Even earlier, women a century ago protested in the Free State against the imposition of pass laws – those 1913 protests were led by Charlotte Maxeke.
In 1956, the Union Buildings march was co-ordinated by the Federation of South African Women and led by Lillian Ngoyi, Helen Joseph, Rahima Moosa and Sophia Williams-De Bruyn – the only one of the four leaders who is still living.
Women throughout the country had put their names to these petitions indicating their anger and frustration at having their freedom of movement restricted by the hated official passes.
Reliving the women’s march
Gauteng MEC for agriculture and social development, Nandi Mayathula-Khoza, led hundreds of women, young people and community members on a 3.5-kilometre walk to the Union Buildings, the seat of the South African government.
They relived the day by walking the same route as the women of 57 years ago.
Mayathula-Khoza was joined by MEC for community safety, Faith Mazibuko and the MEC for sports, arts, culture and recreation, Lebogang Maile.
The theme for this year’s celebration was Unity in Action for Women’s Socio-Economic Empowerment.
At the Union Buildings, Mayathula-Khoza, on behalf of Gauteng premier Nomvula Mokonyane, addressed the crowd who had already gathered to celebrate Women’s Day.
Mayathula-Khoza said gender based violence, poverty and joblessness remained the three biggest challenges facing women today.
“Sexual violence against women and rape remains a huge challenge in our society. Poverty and poor living conditions have added to women’s vulnerability to violence and increased risk of contracting sexually transmitted infection,” she said.

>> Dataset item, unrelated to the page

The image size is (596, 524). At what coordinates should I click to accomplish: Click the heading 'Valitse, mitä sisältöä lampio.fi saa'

Mayathula-Khoza said the government had strengthened victim support through the existing 200 victim empowerment centres, which offer psycho-social and medico-legal support services, among others.

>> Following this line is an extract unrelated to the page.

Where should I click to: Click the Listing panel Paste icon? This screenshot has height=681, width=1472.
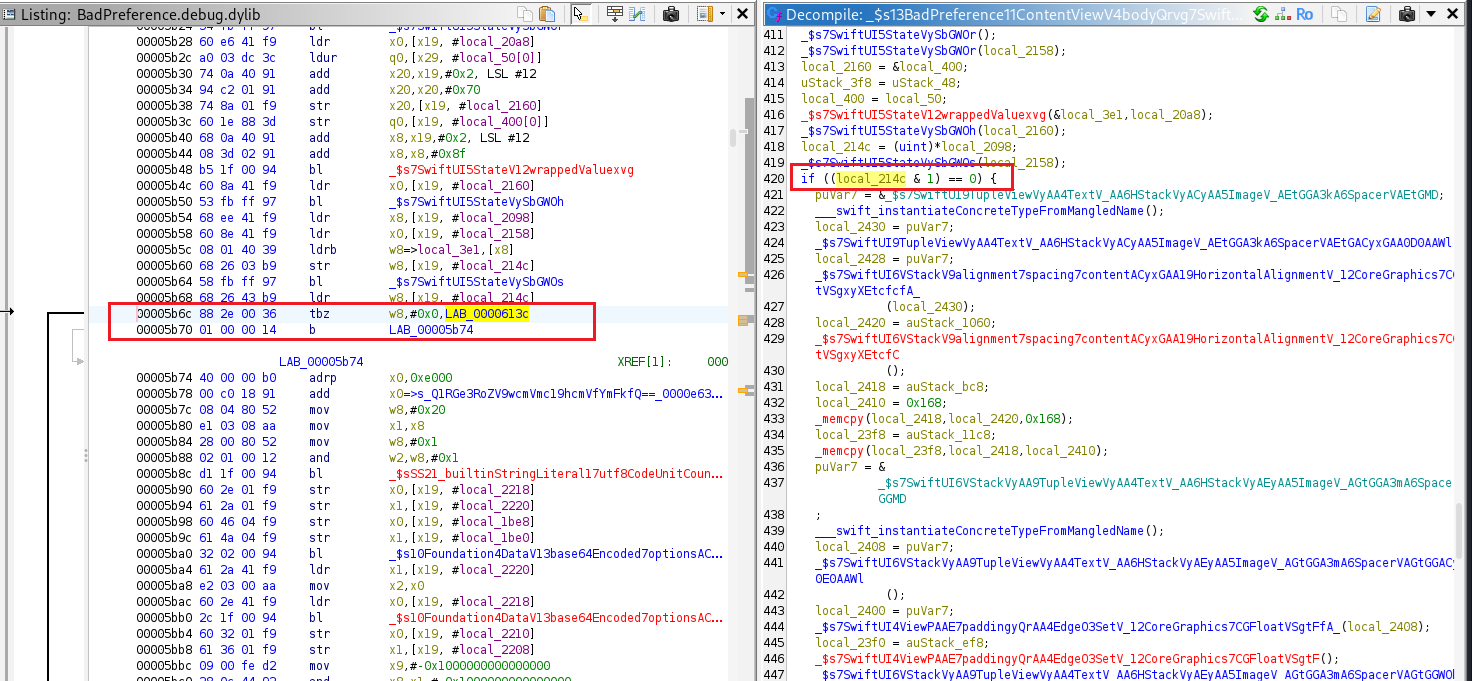tap(547, 14)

“We have continued placing focus on the Ikaya Lethemba Centre, as we appreciate the positive role the centre has played in helping abused women and children recover and get back on their feet again,” she said.
Fighting against patriarchy
Tshwane mayor Kgosientso Ramokgopa said the fight against patriarchy was not yet over and was manifesting itself differently.

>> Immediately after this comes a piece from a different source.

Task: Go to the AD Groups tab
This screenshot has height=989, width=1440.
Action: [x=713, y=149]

“We must restore the dignity of our people and that’s why the struggle of women still remains important,” he said.
Ramakgopa also implored young women to stay away from so-called sugar daddies, citing that they destroyed lives.
Maile said the sacrifices made by the courageous women in 1956 had made it possible for the nation to make pilgrimages to the Union Buildings to honour their efforts.
“Through their commitment, these women are role models for all women and have been a voice for some of our most at risk and marginalised people,” said Maile.
The march was followed by performances from leading South African female singers, including Nadine, Mafikizolo, Rebecca and Zahara.